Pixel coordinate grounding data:
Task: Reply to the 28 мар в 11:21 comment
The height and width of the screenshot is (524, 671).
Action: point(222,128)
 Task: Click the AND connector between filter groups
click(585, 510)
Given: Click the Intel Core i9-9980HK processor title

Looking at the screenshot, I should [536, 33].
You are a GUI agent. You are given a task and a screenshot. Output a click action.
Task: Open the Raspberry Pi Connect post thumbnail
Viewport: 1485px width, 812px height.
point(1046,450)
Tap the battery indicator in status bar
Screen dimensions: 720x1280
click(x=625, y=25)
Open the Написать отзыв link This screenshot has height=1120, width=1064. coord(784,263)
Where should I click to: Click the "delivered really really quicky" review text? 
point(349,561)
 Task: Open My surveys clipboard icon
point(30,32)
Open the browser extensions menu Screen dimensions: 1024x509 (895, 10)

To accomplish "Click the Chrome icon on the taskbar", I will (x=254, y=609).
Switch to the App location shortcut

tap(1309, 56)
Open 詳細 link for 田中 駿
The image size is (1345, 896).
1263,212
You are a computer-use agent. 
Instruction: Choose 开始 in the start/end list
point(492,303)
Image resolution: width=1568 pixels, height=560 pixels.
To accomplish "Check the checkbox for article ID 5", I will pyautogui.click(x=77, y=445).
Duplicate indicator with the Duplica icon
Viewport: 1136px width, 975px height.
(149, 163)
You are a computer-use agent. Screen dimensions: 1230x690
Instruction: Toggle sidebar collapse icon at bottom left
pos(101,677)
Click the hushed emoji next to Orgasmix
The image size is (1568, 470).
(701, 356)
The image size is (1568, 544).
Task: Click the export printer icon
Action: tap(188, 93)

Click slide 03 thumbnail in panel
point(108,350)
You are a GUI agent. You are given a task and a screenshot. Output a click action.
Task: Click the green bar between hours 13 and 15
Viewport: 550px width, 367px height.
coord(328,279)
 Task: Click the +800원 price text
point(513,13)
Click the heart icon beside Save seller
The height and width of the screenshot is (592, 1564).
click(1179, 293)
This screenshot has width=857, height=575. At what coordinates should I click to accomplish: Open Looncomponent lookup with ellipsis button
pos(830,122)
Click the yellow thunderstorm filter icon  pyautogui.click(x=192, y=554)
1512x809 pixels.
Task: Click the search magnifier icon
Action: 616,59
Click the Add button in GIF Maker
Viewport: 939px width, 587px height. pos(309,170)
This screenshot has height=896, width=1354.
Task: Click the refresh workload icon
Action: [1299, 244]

THE TASK:
Above are the records. Copy the lines beginning at the one that has "Task: Click the AND" and ending with the one that has "Open 詳細 link for 田中 駿", unchanged.

OUTPUT FOR THIS TASK:
 Task: Click the AND connector between filter groups
click(585, 510)
Given: Click the Intel Core i9-9980HK processor title

Looking at the screenshot, I should [536, 33].
You are a GUI agent. You are given a task and a screenshot. Output a click action.
Task: Open the Raspberry Pi Connect post thumbnail
Viewport: 1485px width, 812px height.
point(1046,450)
Tap the battery indicator in status bar
Screen dimensions: 720x1280
click(x=625, y=25)
Open the Написать отзыв link This screenshot has height=1120, width=1064. coord(784,263)
Where should I click to: Click the "delivered really really quicky" review text? 
point(349,561)
 Task: Open My surveys clipboard icon
point(30,32)
Open the browser extensions menu Screen dimensions: 1024x509 (895, 10)

To accomplish "Click the Chrome icon on the taskbar", I will (x=254, y=609).
Switch to the App location shortcut

tap(1309, 56)
Open 詳細 link for 田中 駿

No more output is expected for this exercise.